The Heirs of Thrasymachus

Thrasymachus, to explain my title, was a character in Plato's Republic, who took the position that justice was the advantage of the strong. He was by no means the only Greek to believe so. There is, for example, Thucydides writing of the Melian Dialogue in his History of the Peloponesian War. The Melians argue with Athenian envoys that the position of Athens is unjust. The Athenians replied:

For ourselves, we shall not trouble you with specious pretences--either of how we have a right to our empire because we overthrew the Mede, or are now attacking you because of wrong that you have done us--and make a long speech which would not be believed; and in return we hope that you, instead of thinking to influence us by saying that you did not join the Lacedaemonians, although their colonists, or that you have done us no wrong, will aim at what is feasible, holding in view the real sentiments of us both; since you know as well as we do that right, as the world goes, is only in question between equals in power, while the strong do what they will and the weak suffer what they must.


The idea has again cropped up, this time with abortion. Author Camille Paglia has laid bare the foundations of her support for abortion with stark clarity:

Let's take the issue of abortion rights, of which I am a firm supporter. As an atheist and libertarian, I believe that government must stay completely out of the sphere of personal choice. Every individual has an absolute right to control his or her body," said Paglia, voicing the commonest argument put forward by feminist supporters of abortion.

Unlike her fellow pro-abortion colleagues, however, Paglia continued on to - as she termed it - "face the ethical consequences" of embracing abortion. "I have always frankly admitted that abortion is murder, the extermination of the powerless by the powerful," she said.


(h/t regular guy)

Her ethics are the ethics of the tyrant: right is the appetite of the strong. Here is the question of abortion at its starkest, most visceral, most degrading to all, and the most dangerous. She makes no claims or no pretexts. There are no examples of "but what in the case of...?" and that ilk. There is no need to appeal to such exceptions. In an atheistic world, there are no first principles only will and power, and those who have it, and those who don't. In this world, there is neither a reason to kill an infant or to not kill an infant, beyond desire. The only argument against such arguments are greater will, and greater might.

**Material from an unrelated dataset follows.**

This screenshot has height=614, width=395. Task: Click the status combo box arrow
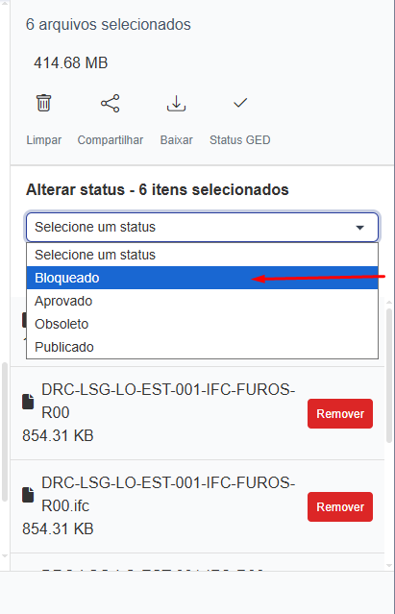coord(359,228)
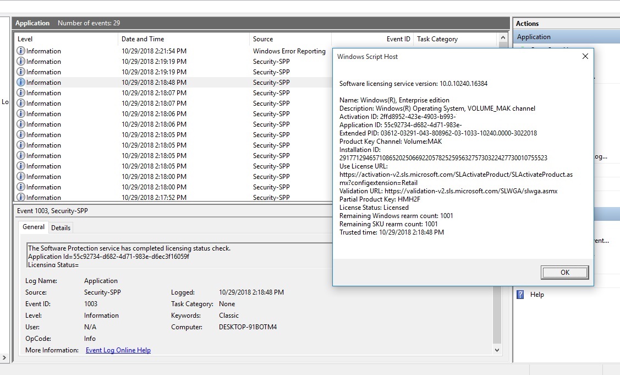Viewport: 620px width, 375px height.
Task: Click the Information icon on the 2:18:05 PM event
Action: tap(20, 134)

I am also reminded, in many ways, of the words of Samuel Johnson. Johnson saw the hypocrisy of the middle class levelling movement of the eighteenth century, and how the levellers wanted to bring themselves to the level of their social superiors, either by dragging their superiors down or by raising themselves up. However, the levelling impulse did not extend to their social inferiors. In short, they wanted no one to rule them, but were fine with ruling others. Johnson demonstrated this one night by asking a lady who had vociferously supported the movement if she would therefore like to have her servant (whom I believe was black) join them at the table for dinner. The woman was appalled.

As a libertarian, Paglia claims freedom for herself and murder for others if that is her will. She does not shy away from this conclusion. Does she allow the right to murder, in the name of the strong over the weak, even to someone who holds that power over her? I ask only hypothetically, of course. There is no logical grounds, no first principles, to deny anyone that right. Any attempt to elucidate such principles is a farce in the world she describes for herself. Her premises can conclude in her own unwilling destruction. In a world where right makes right, there is always someone mightier.